Titanica (D+). While I was home for Thanksgiving, I made my usual pilgrimage to Arkansas’ only IMAX theater to check out the new movie. It turned out to be this very old and not very good movie about the Titanic. The movie’s focal point is a 1987 Soviet (!) expedition to the wreck, and there is some decent footage from the expedition’s deep dives to the site. And interspersed throughout the film are a few comments about the wreck from a survivor of the disaster (she was seven at the time). But the movie feels very padded, and it ends quite abruptly. James Cameron’s 3-D IMAX movie about his expedition, Ghosts of the Abyss, was much better and more informative.

Love Actually

From The Movie Snob:

Love Actually. (B-) This is roughly 12 different movies about love, mostly of the romantic variety, crammed into a little more than two hours. Most of the dozen different plots intersect the others only tangentially (e.g., Laura Linney (Sully) works in the same office as Alan Rickman (Harry Potter and the Prisoner of Azkaban), who is married to Emma Thompson (Men in Black 3), who is the sister of Prime Minister Hugh Grant (American Dreamz) . . . .). Inevitably, all of the individual stories are short-changed, and I really wished the director had chopped out some of the less interesting (and even unpleasant) story-lines and focused on the best two or three. Then the director could have explored some of the more interesting issues about love: the tension between romantic and familial love, the effects of infidelity and the temptation to infidelity, love across class and cultural lines, loss of a loved one, etc. But these issues have to compete with too much silliness and too much emphasis on the sexual aspect of love, so what’s left is a long, inconsistent romantic comedy with, admittedly, quite a few laughs along the way. And what’s with this song by Dido that seems to show up on so many soundtracks? I think it’s called “Here With Me,” and it was the theme song for the WB television show Roswell, then it was on the soundtrack for the movie Bounce, and now it crops up in this movie too. I like the song, but come on.

Mystic River

A joint review from Elder Statesman John and the Movie Snob.

This weekend we both saw Mystic River, directed by Clint Eastwood (American Sniper), and we both liked it. Although we find the rhapsodic critical praise for the movie a bit overblown, there is no question that Sean Penn (The Tree of Life) and Kevin Bacon (Crazy, Stupid, Love) turn in Oscar-caliber performances.
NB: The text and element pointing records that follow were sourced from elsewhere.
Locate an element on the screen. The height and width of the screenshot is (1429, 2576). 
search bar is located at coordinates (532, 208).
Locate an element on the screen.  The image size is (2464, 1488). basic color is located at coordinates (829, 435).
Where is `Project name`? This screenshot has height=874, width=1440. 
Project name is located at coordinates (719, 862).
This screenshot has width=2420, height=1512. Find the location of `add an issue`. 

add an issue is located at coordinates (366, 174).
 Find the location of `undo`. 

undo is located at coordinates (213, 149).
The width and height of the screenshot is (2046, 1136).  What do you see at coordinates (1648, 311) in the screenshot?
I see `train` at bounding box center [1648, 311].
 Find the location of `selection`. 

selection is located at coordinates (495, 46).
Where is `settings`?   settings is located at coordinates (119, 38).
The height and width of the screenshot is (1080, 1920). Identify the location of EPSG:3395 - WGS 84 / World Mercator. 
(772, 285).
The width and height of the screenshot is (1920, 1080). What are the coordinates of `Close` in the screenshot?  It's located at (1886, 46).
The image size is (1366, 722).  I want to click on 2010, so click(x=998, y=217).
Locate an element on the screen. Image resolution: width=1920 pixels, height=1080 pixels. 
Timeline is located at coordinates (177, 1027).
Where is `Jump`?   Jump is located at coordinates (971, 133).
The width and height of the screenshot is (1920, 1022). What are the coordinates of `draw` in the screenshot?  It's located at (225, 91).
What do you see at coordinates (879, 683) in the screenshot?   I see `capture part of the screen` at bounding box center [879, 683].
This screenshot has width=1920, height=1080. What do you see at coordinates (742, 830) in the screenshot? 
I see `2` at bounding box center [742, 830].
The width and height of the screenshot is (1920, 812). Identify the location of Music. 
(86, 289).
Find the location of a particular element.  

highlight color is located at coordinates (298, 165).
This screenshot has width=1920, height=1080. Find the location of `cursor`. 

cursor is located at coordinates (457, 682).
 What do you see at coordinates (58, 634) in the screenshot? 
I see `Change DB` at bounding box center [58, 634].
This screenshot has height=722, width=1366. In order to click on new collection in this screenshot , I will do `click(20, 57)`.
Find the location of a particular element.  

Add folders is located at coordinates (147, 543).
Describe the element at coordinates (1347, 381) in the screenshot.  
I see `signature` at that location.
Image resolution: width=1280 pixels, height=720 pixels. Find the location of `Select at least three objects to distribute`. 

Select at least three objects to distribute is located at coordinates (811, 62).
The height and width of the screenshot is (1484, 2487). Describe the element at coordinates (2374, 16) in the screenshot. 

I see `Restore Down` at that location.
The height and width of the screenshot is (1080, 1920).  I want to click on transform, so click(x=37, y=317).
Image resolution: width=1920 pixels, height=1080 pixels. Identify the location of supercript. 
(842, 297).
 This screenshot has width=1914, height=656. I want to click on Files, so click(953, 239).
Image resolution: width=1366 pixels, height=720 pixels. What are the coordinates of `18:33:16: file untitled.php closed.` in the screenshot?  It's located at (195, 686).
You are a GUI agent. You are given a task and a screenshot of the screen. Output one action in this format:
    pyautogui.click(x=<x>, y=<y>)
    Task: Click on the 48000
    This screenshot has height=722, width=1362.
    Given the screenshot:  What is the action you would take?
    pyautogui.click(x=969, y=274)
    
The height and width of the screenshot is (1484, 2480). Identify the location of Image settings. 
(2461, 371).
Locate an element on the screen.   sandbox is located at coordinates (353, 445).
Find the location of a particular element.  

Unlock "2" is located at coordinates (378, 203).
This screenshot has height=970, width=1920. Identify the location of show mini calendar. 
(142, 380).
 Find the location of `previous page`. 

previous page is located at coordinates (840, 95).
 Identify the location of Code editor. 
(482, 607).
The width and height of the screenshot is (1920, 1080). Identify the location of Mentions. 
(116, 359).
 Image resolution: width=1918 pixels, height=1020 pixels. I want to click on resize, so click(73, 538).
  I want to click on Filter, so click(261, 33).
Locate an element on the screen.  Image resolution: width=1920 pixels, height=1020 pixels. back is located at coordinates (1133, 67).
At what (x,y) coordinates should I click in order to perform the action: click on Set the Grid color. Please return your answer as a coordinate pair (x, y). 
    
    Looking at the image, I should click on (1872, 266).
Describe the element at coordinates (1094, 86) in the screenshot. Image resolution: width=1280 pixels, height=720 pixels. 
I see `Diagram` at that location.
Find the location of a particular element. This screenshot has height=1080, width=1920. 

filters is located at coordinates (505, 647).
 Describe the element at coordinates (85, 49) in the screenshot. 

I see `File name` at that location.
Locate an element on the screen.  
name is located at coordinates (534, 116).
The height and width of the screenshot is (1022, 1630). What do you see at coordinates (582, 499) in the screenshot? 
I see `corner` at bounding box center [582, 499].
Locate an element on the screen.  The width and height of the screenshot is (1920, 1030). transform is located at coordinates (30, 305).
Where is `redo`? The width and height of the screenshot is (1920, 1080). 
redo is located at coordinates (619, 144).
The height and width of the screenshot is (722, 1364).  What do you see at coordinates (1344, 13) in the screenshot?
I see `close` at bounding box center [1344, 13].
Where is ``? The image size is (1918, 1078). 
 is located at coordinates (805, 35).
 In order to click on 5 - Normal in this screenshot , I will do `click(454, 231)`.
(WARNING: the following review CONTAINS SPOILERS.) The movie is set in a blue-collar area of Boston. At the beginning, we see Penn, Tim Robbins (War of the Worlds), and Bacon’s characters as children, playing hockey in the street. Robbins’s character is abducted and sexually abused by two men posing as police officers. He escapes a few days later, but not surprisingly the episode severely damages him and destroys the trio’s friendship. Fast forward 25 years. Bacon is a cop, Penn is an ex-convict running a corner store, and Robbins is, well, it’s not clear what he does for a living, but he is visibly haunted (consumed, even) by the ghosts of the past. Yet, somehow he is married and has a young son. (It is one of the movie’s weaknesses that it makes Robbins’s character pretty seriously messed up but gives him a very normal-seeming wife and child.) A new and terrible crime in the neighborhood pulls all three men back together. Great performances by the leads (and by Marcia Gay Harden (American Dreamz) and Laura Linney (The City of Your Final Destination), as Robbins’s and Penn’s wives) elevate the movie well above the mark set by the Law and Order-style plot.

Movie Snob: I was ready to give it a B when I walked out of the theater, but this film has really stayed with me since then. It’s at least a B+, maybe an A-. Still, Unforgiven remains my favorite Clint Eastwood movie. Postscript–Laurence Fishburne (Contagion) gives a nicely understated performance as Kevin Bacon’s partner on the Massachusetts State Police.

Elder Statesman: Very good movie, which I recommend. That said, however, it’s not pure greatness. Penn and Bacon are superb, as they generally are. I was not as taken with Tim Robbins’s performance as some were. I would call it like the Snob: somewhere between B+ and A-.